Didn’t know Ethyl Acetate was a secret ! I’ve been using it exclusively for 25 years, I do decant if from the 1 litre chemistry-style brown glass bottle into an old “Tenax” bottle so no one will notice though!
Magnus, who told you our secret? There must be a leak, a mole, in our club! I have a 250ml brown bottle for years now and it’s still half full (not half empty - think positive!).
I’m still masking the 219. But there’s land insight, fuselage and one wing are done. So I hope to carry on painting soon.
Interesting comments regarding the ethyl acetate guys… I’d have never known until you mentioned it, but now your secrets out
For my own part I’ve always just taped fuselage halves together then used thin poly cement and dabbed it on the seam allowing capillary action to do the work
@BlackWidow We’ll figure that one out and force him/her to spend the rest of their lives assembling Contrail vacforms using tube glue…
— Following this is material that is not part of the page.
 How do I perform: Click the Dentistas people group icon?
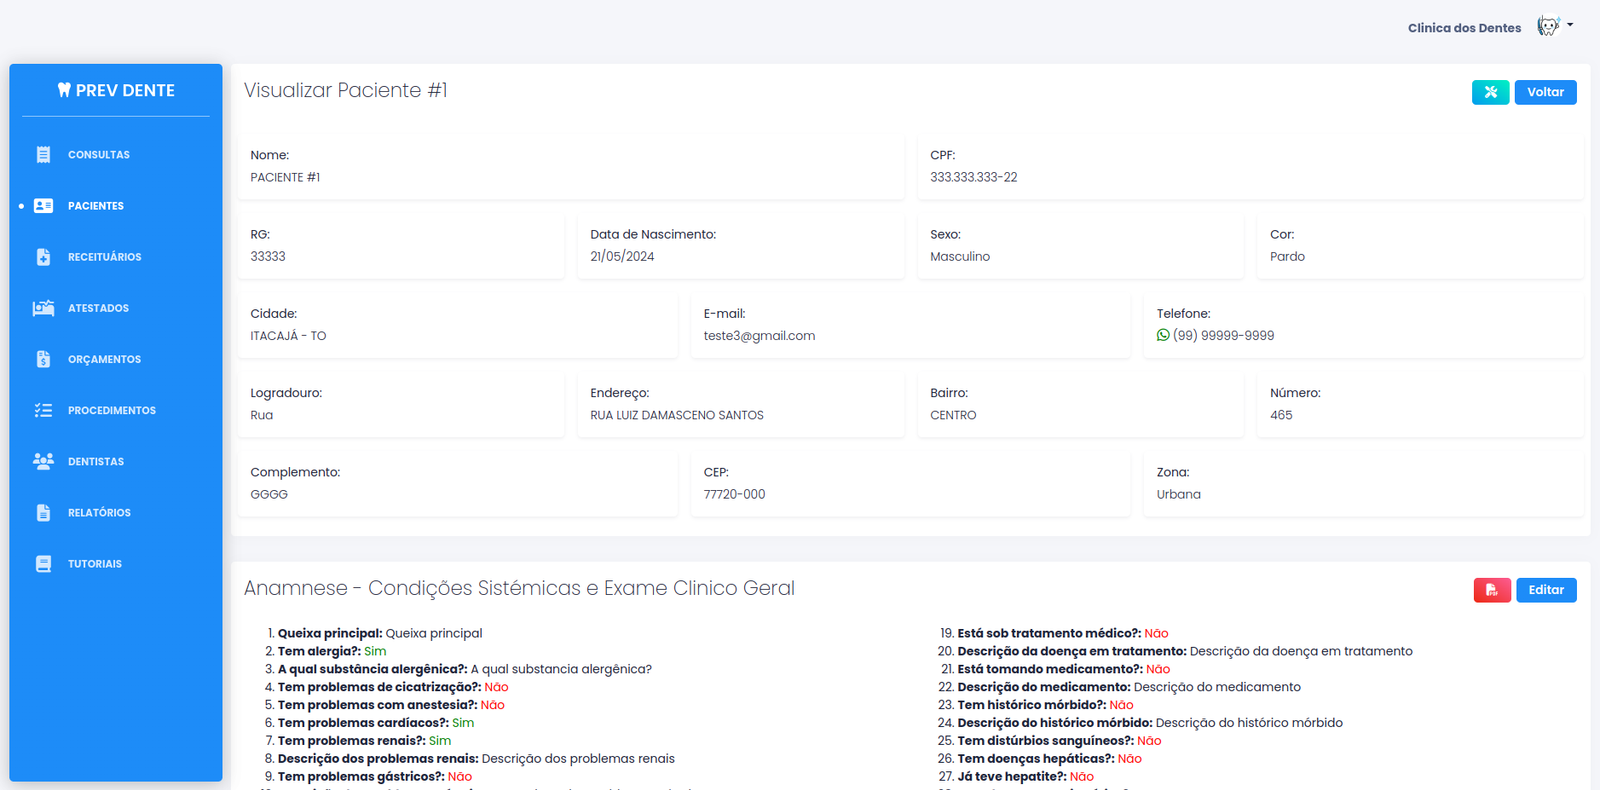tap(43, 461)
@Russelle Ethyl Acetate works exactly the same. Note, I am neither a doctor nor a chemist but I have been told that it is a rather harmless solvent, there are many others that can be used (MEK, Acetone, Trichloretylene (!) ) but this is supposed to go easier on your brain (and be less cancerogenous and maybe even Covid-safe but please don’t quote me on that last one…)! Pricing could also be a part of it with a price of around 10 Euros / litre, a bottle lasting for a decade or two !
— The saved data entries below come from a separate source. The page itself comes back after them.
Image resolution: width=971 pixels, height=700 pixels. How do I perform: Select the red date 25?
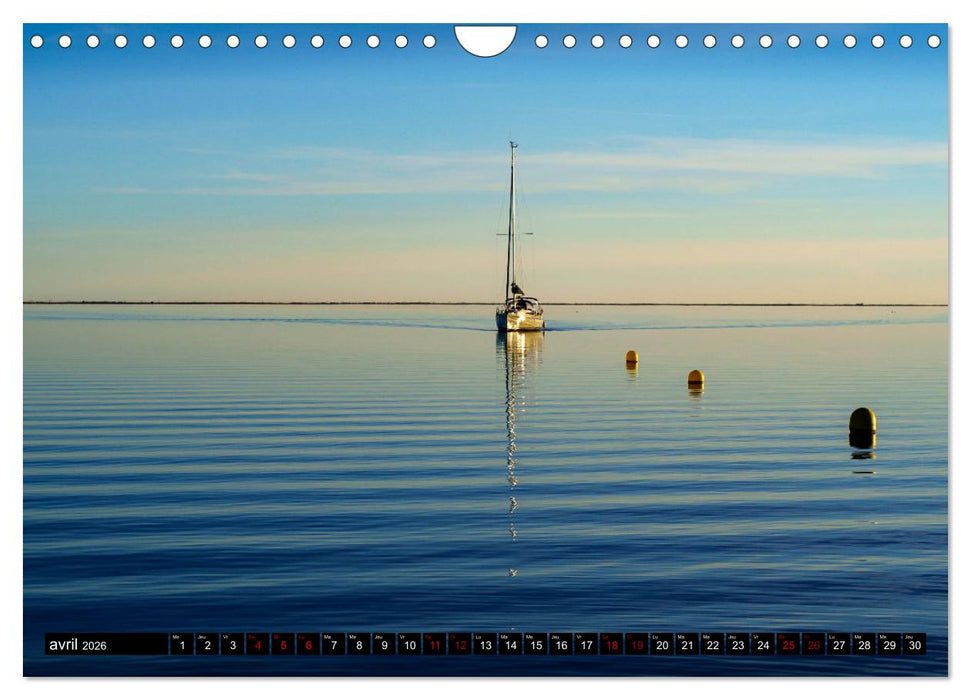click(788, 646)
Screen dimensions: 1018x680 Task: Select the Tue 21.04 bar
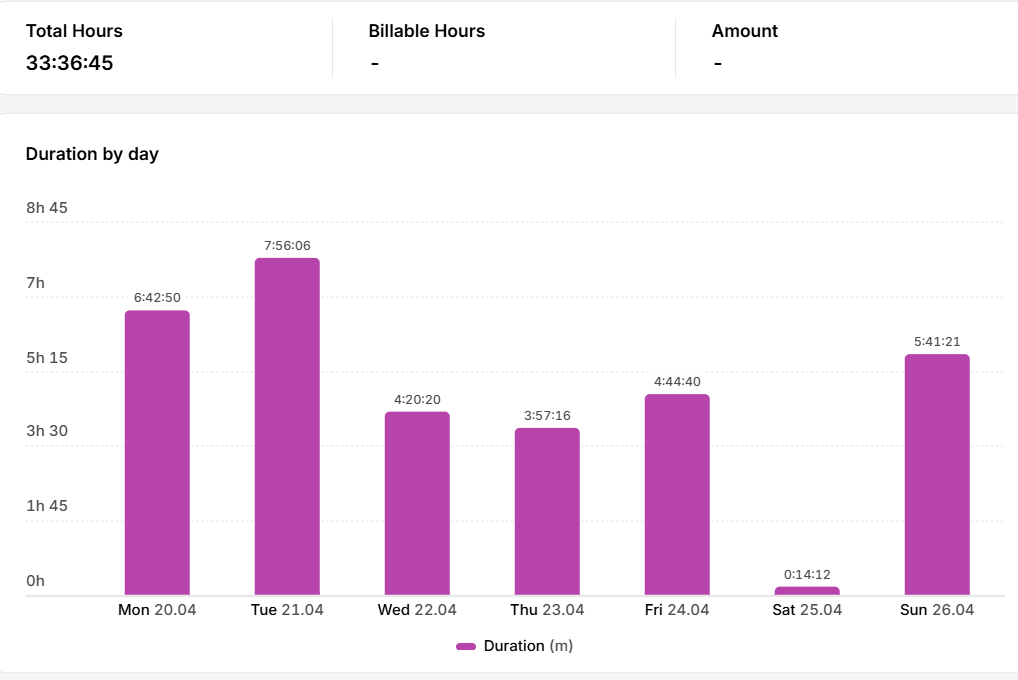click(x=287, y=426)
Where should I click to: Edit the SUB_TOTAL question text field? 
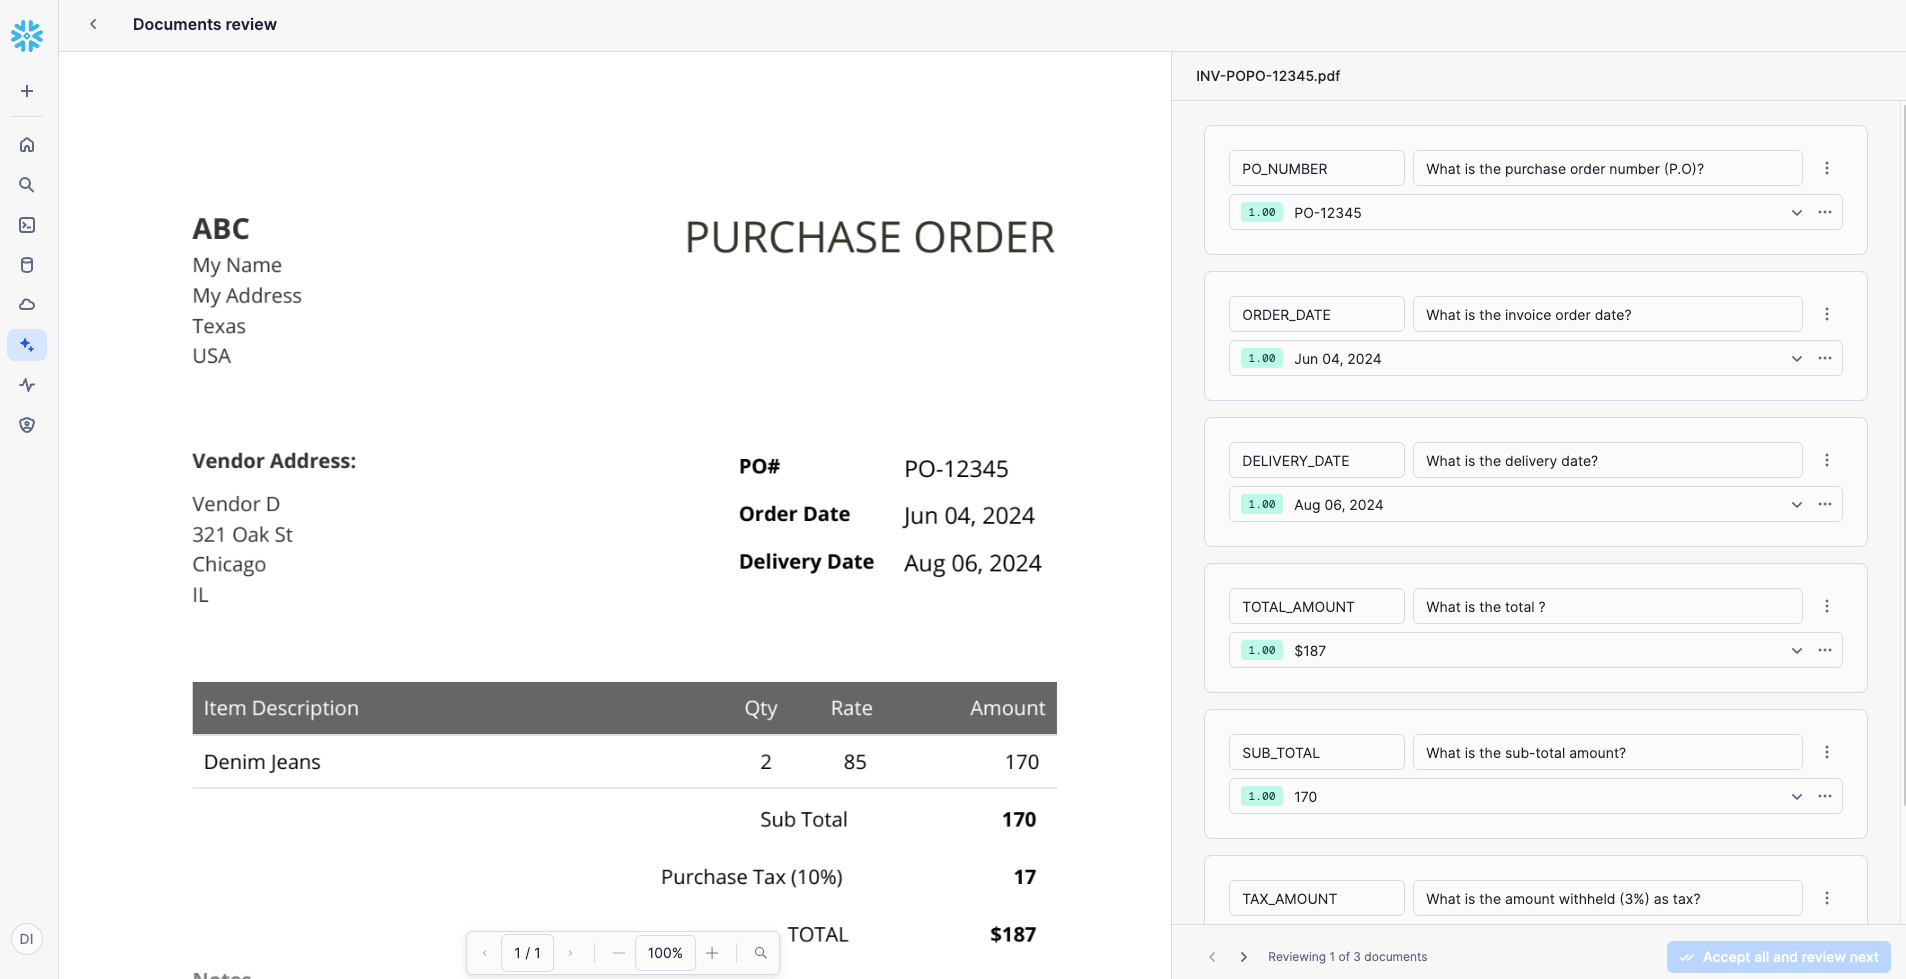click(1606, 753)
Just a short update today. After about a week I have finished masking the black underside. Have found a few spots to go over again which interrupted masking 2 times…
Russell, you’re familiar with MEK? Oh, you must be a bad guy then …
MEK stands for “Mobiles Einsatz Kommando” in Germany, a special police sqad here. You know, these guys who never use the door bell, they just enter - and ask for a cup of coffee …
… though there’s a little overspray, which can’t be prevented, I’m really happy with the result Have used Gunze H 69 (RLM 75) for the blotches which are slightly bigger than in the paint instruction but I don’t mind …
I’m really happy how everything came out and the “Uhu” is slowly coming together now. Later I will demask the wings first to see if there are touch ups to do (and how many …). Stay tuned!
Beautiful work there Torsten, great result! As you said, unless masks were used, there will be natural variation in the mottling. It looks much more interesting as well, non-uniform and random.
The camo looks good for me, as I mentioned. In 2010 I have build a Ki-45 Toryu and went the other way from dark to light colours. First IJA Dark Green all over the upperside and covered the blotches with Maskol (Color Stop from Revell), then sprayed IJA Grey Green over it. So I got sharp edges and I think it took me a week to get the Maskol off again with tweezer and tooth pick…
Hahaha! You guys think of Magnus’ dolphin, right? Okay, I try to switch this creature from a whale into an eagle owl somehow then … The next update will take a few days.